AI Article Synopsis

  • The process of repairing UV-induced DNA damage involves changes in chromatin structure, which is not fully understood yet.
  • Researchers have identified specific genomic regions where global genome-nucleotide excision repair (GG-NER) starts, known as GG-NER complex binding sites (GCBSs).
  • They found that in response to DNA damage, the GG-NER complex disrupts nucleosomes at these sites, initiating the repair process and revealing a connection between these binding sites and chromatin organization.

Article Abstract

Repair of UV-induced DNA damage requires chromatin remodeling.
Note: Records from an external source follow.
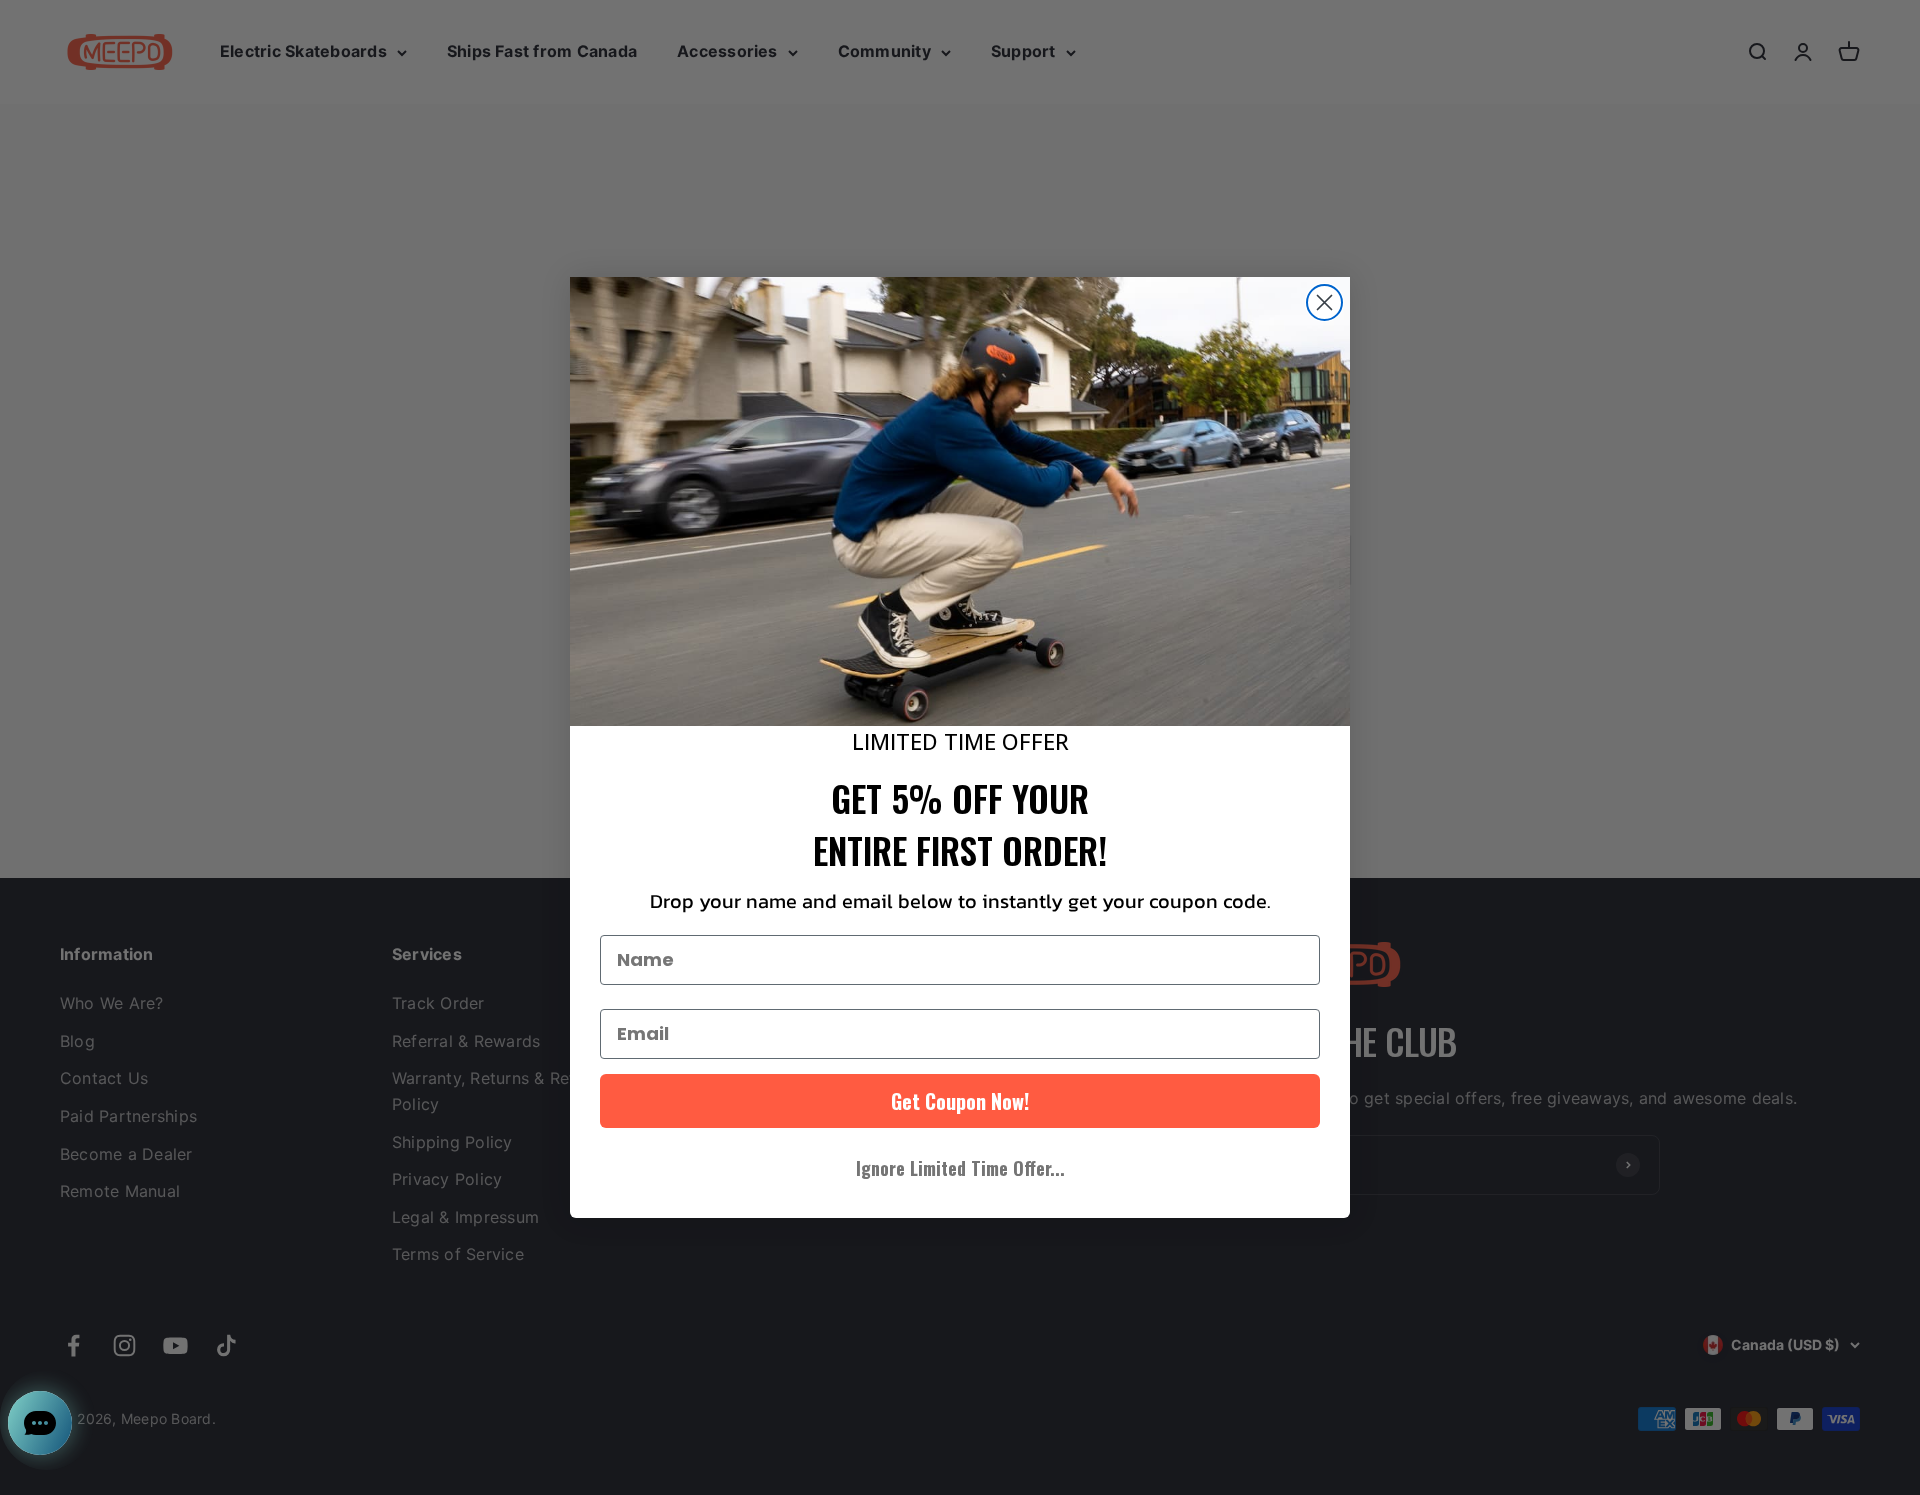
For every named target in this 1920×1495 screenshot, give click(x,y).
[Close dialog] (1324, 302)
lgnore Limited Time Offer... (960, 1168)
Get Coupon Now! (960, 1101)
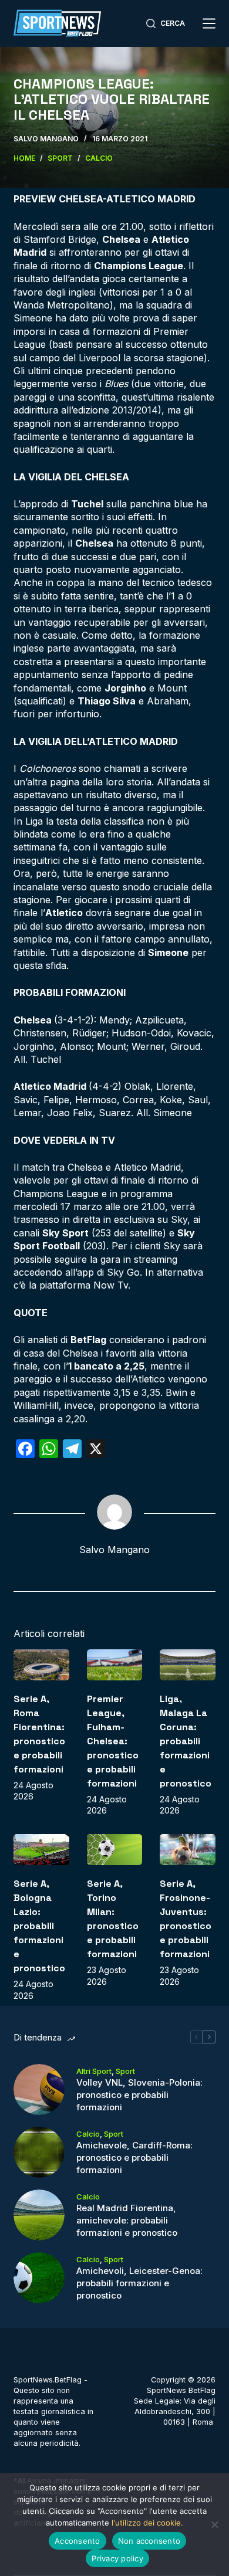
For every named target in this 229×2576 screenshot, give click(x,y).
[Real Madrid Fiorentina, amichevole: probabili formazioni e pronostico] (39, 2215)
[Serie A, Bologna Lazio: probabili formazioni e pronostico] (41, 1849)
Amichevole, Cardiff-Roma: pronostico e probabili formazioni (134, 2157)
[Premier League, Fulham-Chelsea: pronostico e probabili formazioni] (114, 1664)
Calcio (88, 2133)
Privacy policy (117, 2558)
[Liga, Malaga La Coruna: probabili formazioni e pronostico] (187, 1664)
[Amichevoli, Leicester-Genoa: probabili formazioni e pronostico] (39, 2277)
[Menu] (209, 23)
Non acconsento (149, 2541)
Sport (125, 2071)
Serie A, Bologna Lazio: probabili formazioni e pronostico (39, 1925)
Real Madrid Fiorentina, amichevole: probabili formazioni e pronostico (126, 2220)
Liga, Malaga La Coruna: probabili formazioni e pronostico (185, 1741)
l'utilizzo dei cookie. (147, 2522)
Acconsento (77, 2541)
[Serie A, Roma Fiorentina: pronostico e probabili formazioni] (41, 1664)
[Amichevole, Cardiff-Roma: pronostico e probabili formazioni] (39, 2152)
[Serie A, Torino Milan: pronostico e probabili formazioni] (114, 1849)
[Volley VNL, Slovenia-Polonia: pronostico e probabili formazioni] (39, 2089)
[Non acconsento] (214, 2524)
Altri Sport (94, 2071)
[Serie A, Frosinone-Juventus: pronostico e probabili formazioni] (187, 1849)
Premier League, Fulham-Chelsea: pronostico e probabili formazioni (113, 1741)
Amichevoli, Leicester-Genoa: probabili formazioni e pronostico (139, 2283)
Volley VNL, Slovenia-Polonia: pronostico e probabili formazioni (139, 2095)
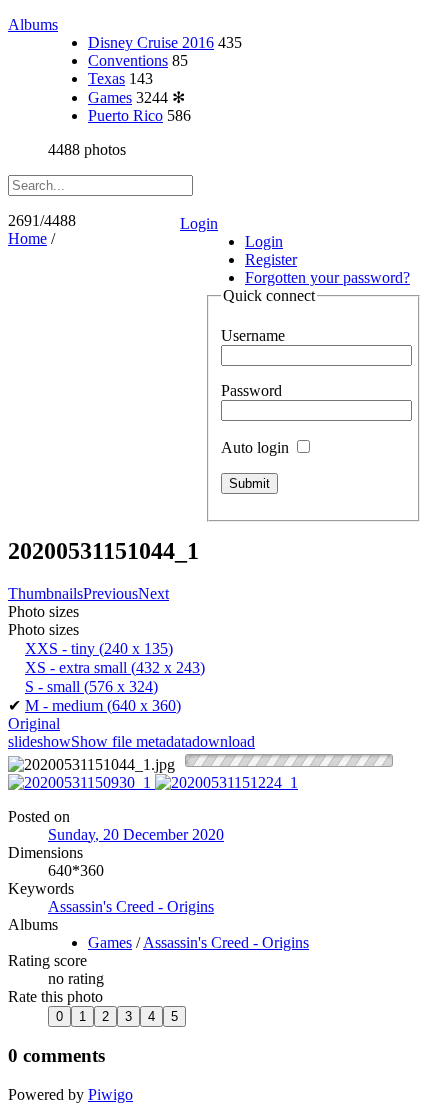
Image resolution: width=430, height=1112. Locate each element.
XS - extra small (115, 667)
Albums (33, 24)
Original (34, 723)
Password (251, 390)
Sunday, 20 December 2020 (136, 834)
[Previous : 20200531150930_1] (81, 782)
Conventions (128, 60)
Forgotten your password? (327, 277)
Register (271, 259)
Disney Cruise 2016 (151, 42)
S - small (91, 686)
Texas (106, 78)
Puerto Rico (125, 115)
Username (253, 335)
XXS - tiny (99, 648)
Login (199, 223)
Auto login (257, 447)
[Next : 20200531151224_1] (226, 782)
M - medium (103, 705)
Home (27, 238)
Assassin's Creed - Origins (131, 906)
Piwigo (110, 1094)
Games (110, 97)
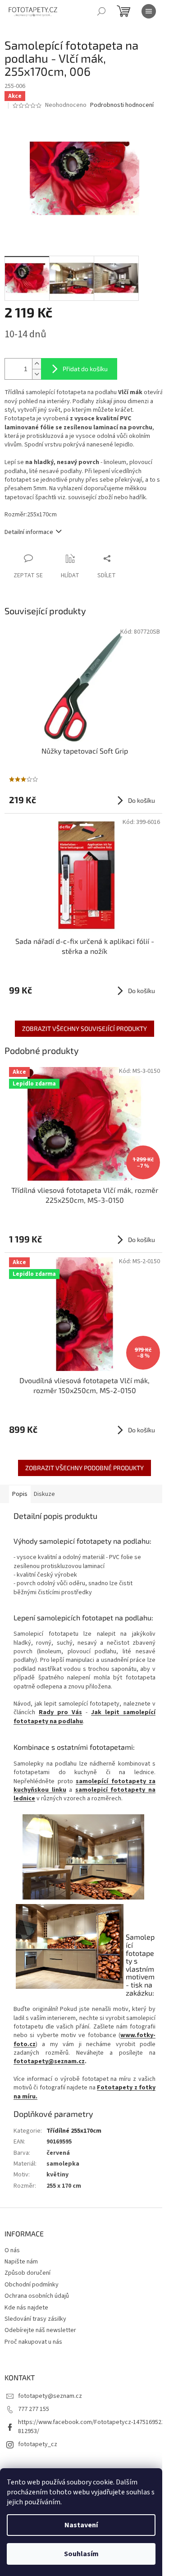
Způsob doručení (27, 2272)
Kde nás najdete (26, 2307)
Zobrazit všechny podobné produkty (84, 1468)
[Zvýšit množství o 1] (36, 364)
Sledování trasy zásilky (35, 2318)
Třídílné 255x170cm (73, 2130)
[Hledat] (101, 11)
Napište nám (21, 2261)
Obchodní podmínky (32, 2284)
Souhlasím (81, 2554)
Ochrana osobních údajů (37, 2295)
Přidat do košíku (85, 369)
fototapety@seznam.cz (49, 2061)
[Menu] (149, 11)
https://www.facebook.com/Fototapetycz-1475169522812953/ (91, 2426)
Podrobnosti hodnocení (122, 105)
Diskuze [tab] (44, 1494)
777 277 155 (33, 2409)
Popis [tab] (19, 1494)
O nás (12, 2250)
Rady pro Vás (60, 1712)
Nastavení (81, 2525)
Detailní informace (29, 532)
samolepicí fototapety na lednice (84, 1794)
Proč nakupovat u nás (33, 2341)
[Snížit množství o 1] (36, 374)
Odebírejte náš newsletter (40, 2330)
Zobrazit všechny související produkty (84, 1028)
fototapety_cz (37, 2444)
How repair is initiated in chromatin remains largely unknown. We recently demonstrated that global genome-nucleotide excision repair (GG-NER) in chromatin is organized into domains in relation to open reading frames. Here, we define these domains, identifying the genomic locations from which repair is initiated. By examining DNA damage-induced changes in the linear structure of nucleosomes at these sites, we demonstrate how chromatin remodeling is initiated during GG-NER. In undamaged cells, we show that the GG-NER complex occupies chromatin, establishing the nucleosome structure at these genomic locations, which we refer to as GG-NER complex binding sites (GCBSs). We demonstrate that these sites are frequently located at genomic boundaries that delineate chromosomally interacting domains (CIDs). These boundaries define domains of higher-order nucleosome-nucleosome interaction. We demonstrate that initiation of GG-NER in chromatin is accompanied by the disruption of dynamic nucleosomes that flank GCBSs by the GG-NER complex.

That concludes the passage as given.